Now the target of collective hostility, the already-solitary Emil is pushed over the edge. He takes measures to defend himself, binge-watching army training videos in his living room as he crouches half-naked on the floor with a hunting rifle. His snowballing derangement might have been laughable in the hands of another actor, but Elliott Crosset Hove makes it spine-chilling, his scrawny movements and strangely boyish face impishly belying deep disturbances beneath. There is a hint of Gollum in his crouched posture, his shiny eyes, and his obsessive grappling with what he calls “his dark inner self.” He captures the suppressed elemental violence of the landscape he inhabits, with the monstrous underground machinery of the mines grinding away invisibly beneath virginal blankets of snow and shimmering limestone dust.
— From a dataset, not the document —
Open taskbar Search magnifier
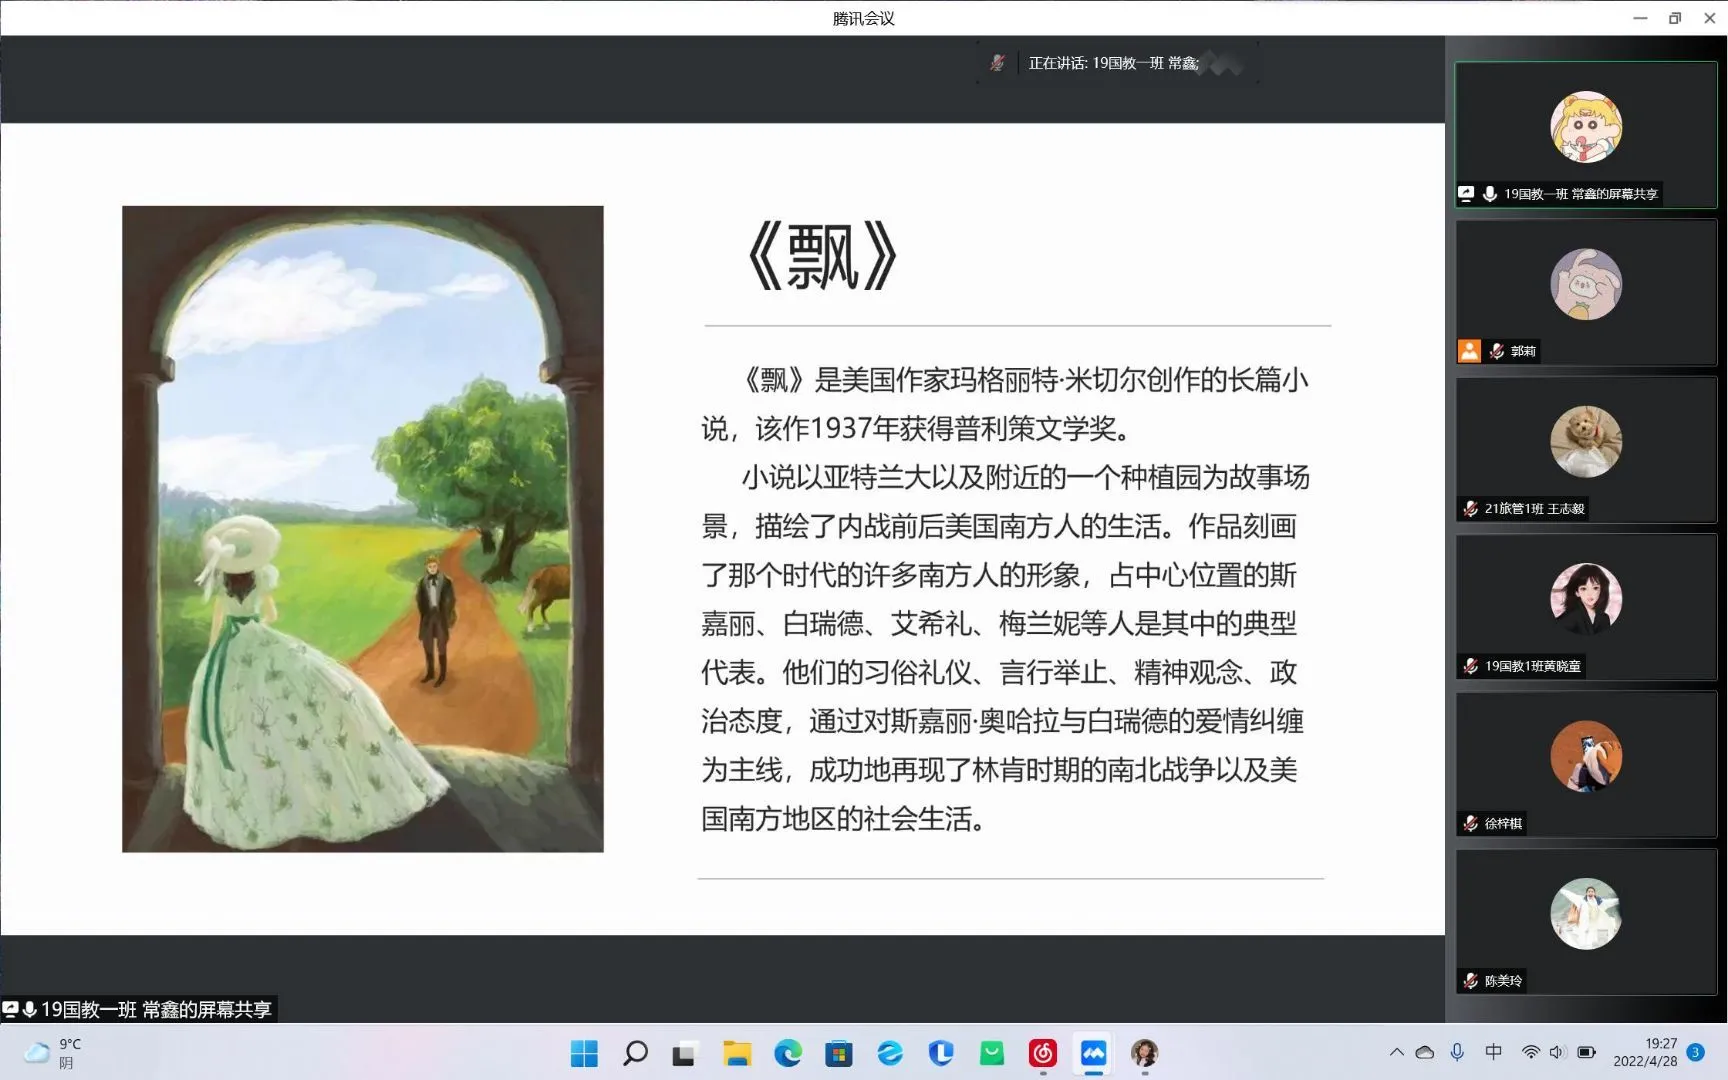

Atmosphere is Winter Brothers’ standout element, thanks to Crosset’s performance, Maria Von Hausswolff’s cinematography, and an industrial soundtrack that’s as anxiety-inducing as Good Time’s. Plot and emotional impact, however, are where the film comes up short. The problem is that its central dramatic conflicts are never mined to their full potential. There is Emil’s precarious relationship with his brother, his run-in with his sadistic boss, his struggle for survival in a mining community out for his blood, and above all, his plunge into madness and further isolation. Story-wise, there is tremendous raw material to be harnessed, but it dissipates in the film’s overabundance of formal experimentation, which gives more attention to individual shots than to their cumulative effect. At times, Winter Brothers possesses the core-rattling dread of a mine blast, but in terms of narrative, it spends too many minutes groping in the dark.
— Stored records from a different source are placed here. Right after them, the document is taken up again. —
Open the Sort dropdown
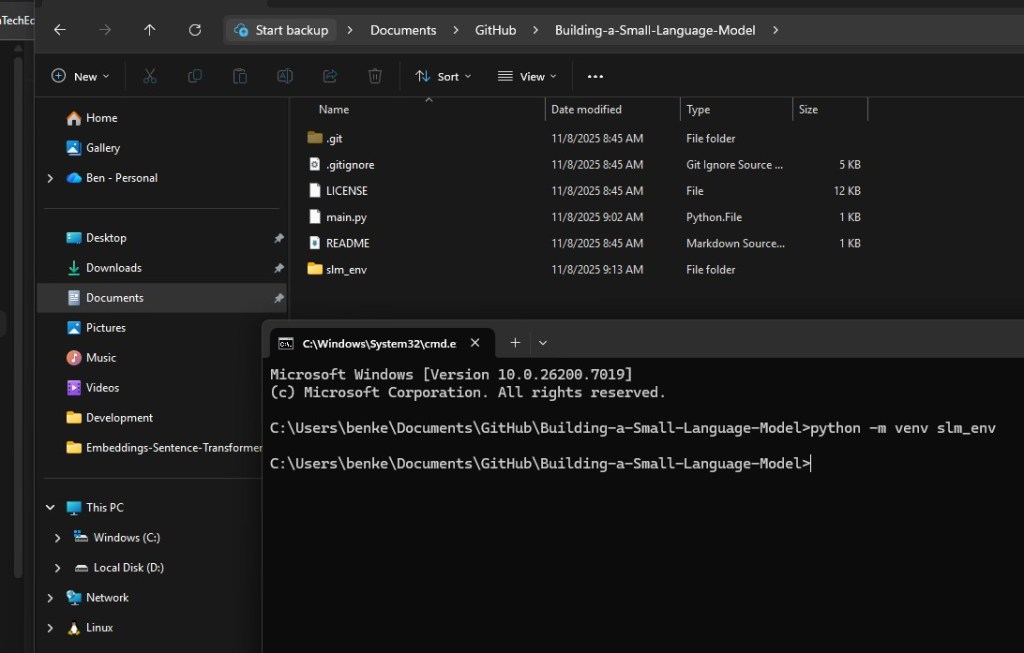Viewport: 1024px width, 653px height. 443,76
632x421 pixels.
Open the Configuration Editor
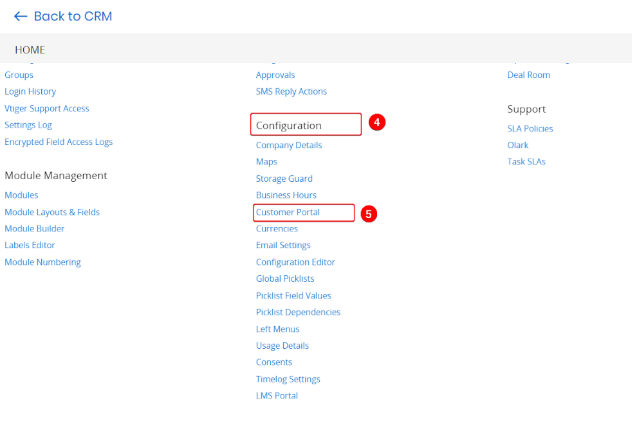coord(295,262)
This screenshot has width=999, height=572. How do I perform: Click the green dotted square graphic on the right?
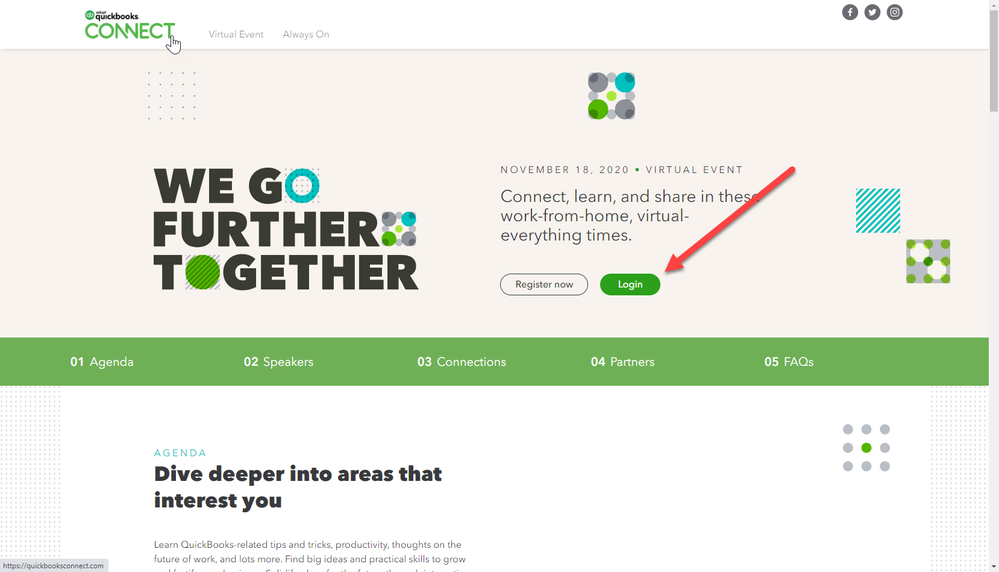pos(928,261)
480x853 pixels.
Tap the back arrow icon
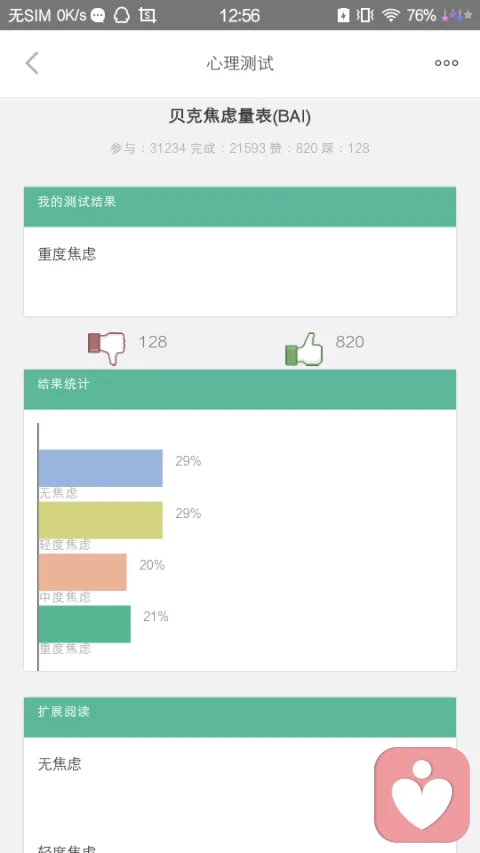coord(32,63)
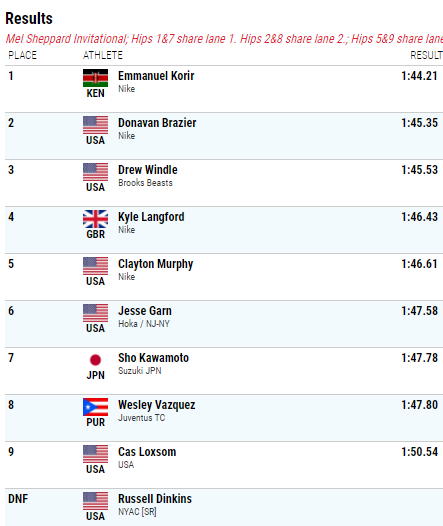Open Kyle Langford's profile link
443x526 pixels.
[x=151, y=217]
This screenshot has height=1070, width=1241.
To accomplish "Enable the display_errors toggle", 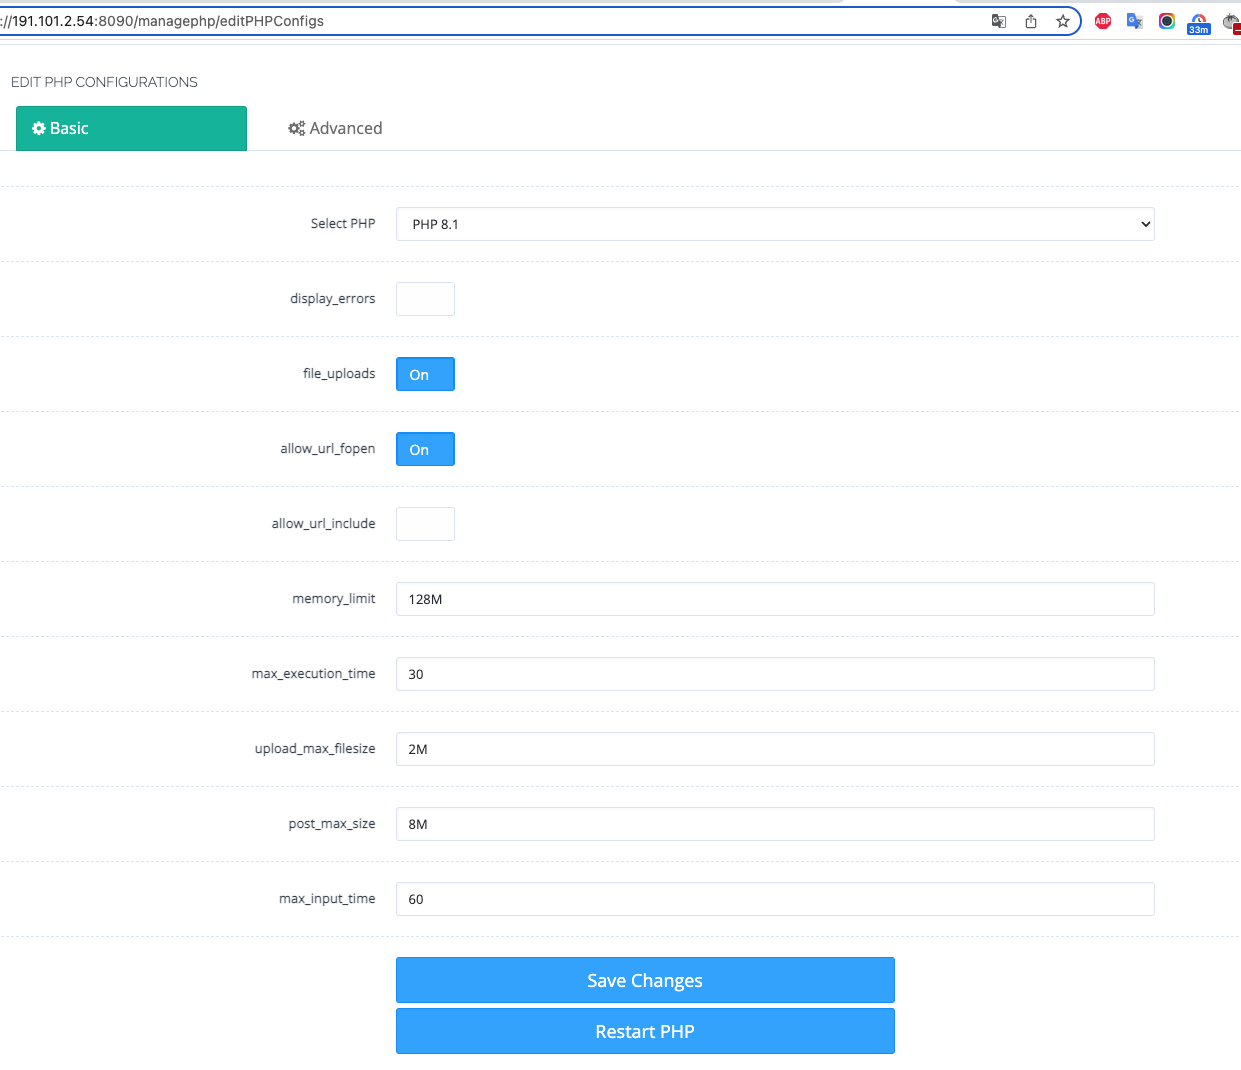I will point(425,299).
Nevertheless, the film’s disjointed feel is melded with an unusual style and dynamism that will undoubtedly prove a calling card for first-time feature director Hlynur Pálmason. Certain sequences are unforgettably sinister, like Emil’s first day back at the mine site after his coworker falls ill, as he walks in the opposite direction of the other miners, past a wall covered with life-sized graffiti drawings of a man drinking his moonshine mixture and falling down dead. Others are unforgettably creepy, as Emil lusts after his neighbor Anna, the camera mimicking a kind of desolate peepshow as it zooms in on her window.

Then there’s the dream sequence after Emil is thrown from his boss’s window, where he’s curled up in a fetal position across from Anna, naked and caked in limestone, telling her that all he wants is what everyone wants: “to be loved and fucked.” Shot from a creepy bird’s-eye view with the two of them stranded inside a circle of light surrounded by total darkness, it’s as though we’re staring down at them in the limestone pit through the beam of a miner’s helmet. The image is utterly detached, desperate, and disturbingly distilled.

Pálmason says that he envisioned Winter Brothers as a “lack-of-love story,” so if the trailer misleadingly primes us for a Nordic thriller, it is no surprise that what we actually get is a cross between immersive documentary and deranged film-diary about the effects of extreme isolation in a Danish mine. If his feature debut seems to suffer from an emotional hollowness at its core, perhaps this is exactly the effect he wanted to achieve.